Extracted material section start
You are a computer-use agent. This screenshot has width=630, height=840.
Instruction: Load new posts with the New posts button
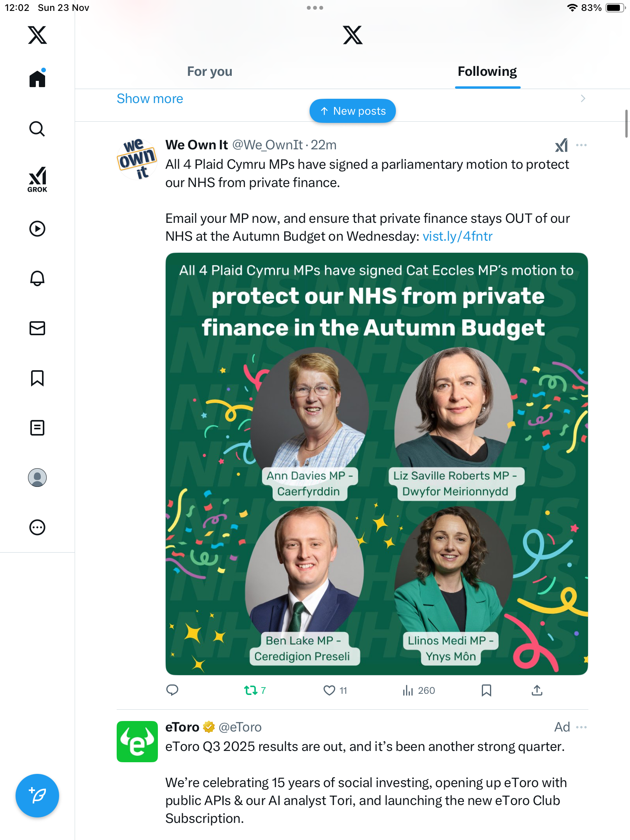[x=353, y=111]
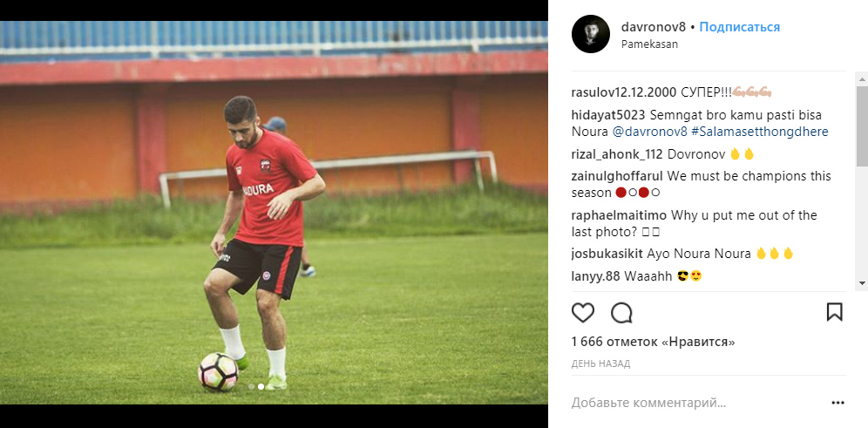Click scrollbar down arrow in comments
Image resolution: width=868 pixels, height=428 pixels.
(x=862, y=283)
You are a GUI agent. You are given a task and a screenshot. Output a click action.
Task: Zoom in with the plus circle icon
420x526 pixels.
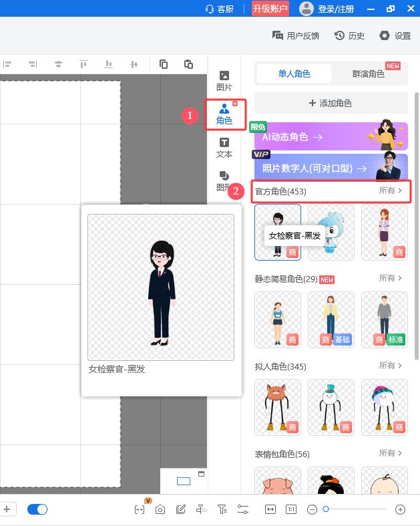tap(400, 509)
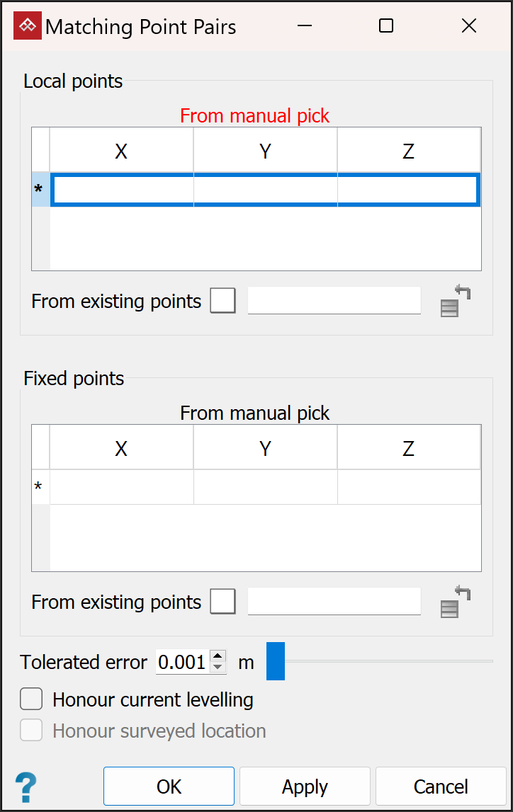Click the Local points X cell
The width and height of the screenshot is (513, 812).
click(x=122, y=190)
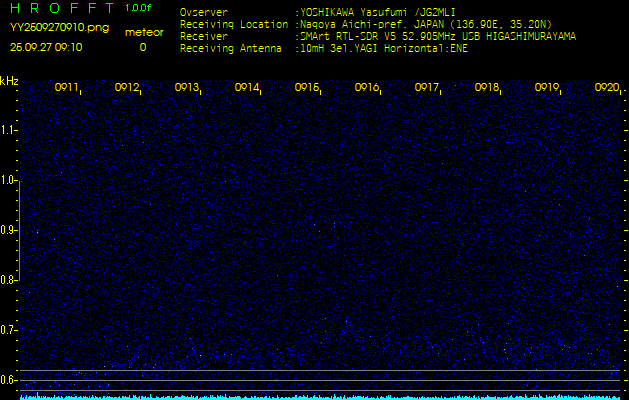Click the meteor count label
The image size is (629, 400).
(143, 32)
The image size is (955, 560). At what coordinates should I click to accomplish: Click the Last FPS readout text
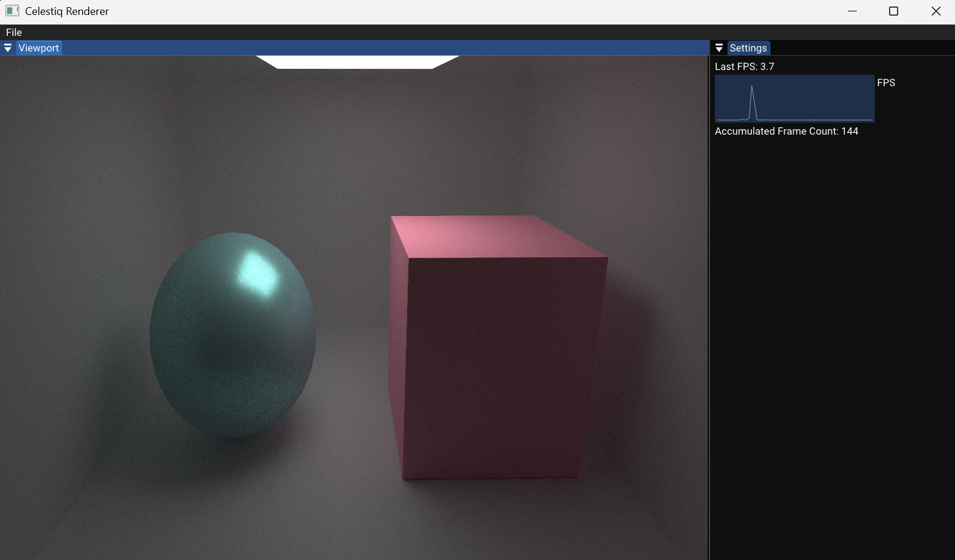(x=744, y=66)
Extracted material section end
### What you need to do
What is the count of lines in the data above containing the string "agent"? Write the number and nothing else.

### Expected output
2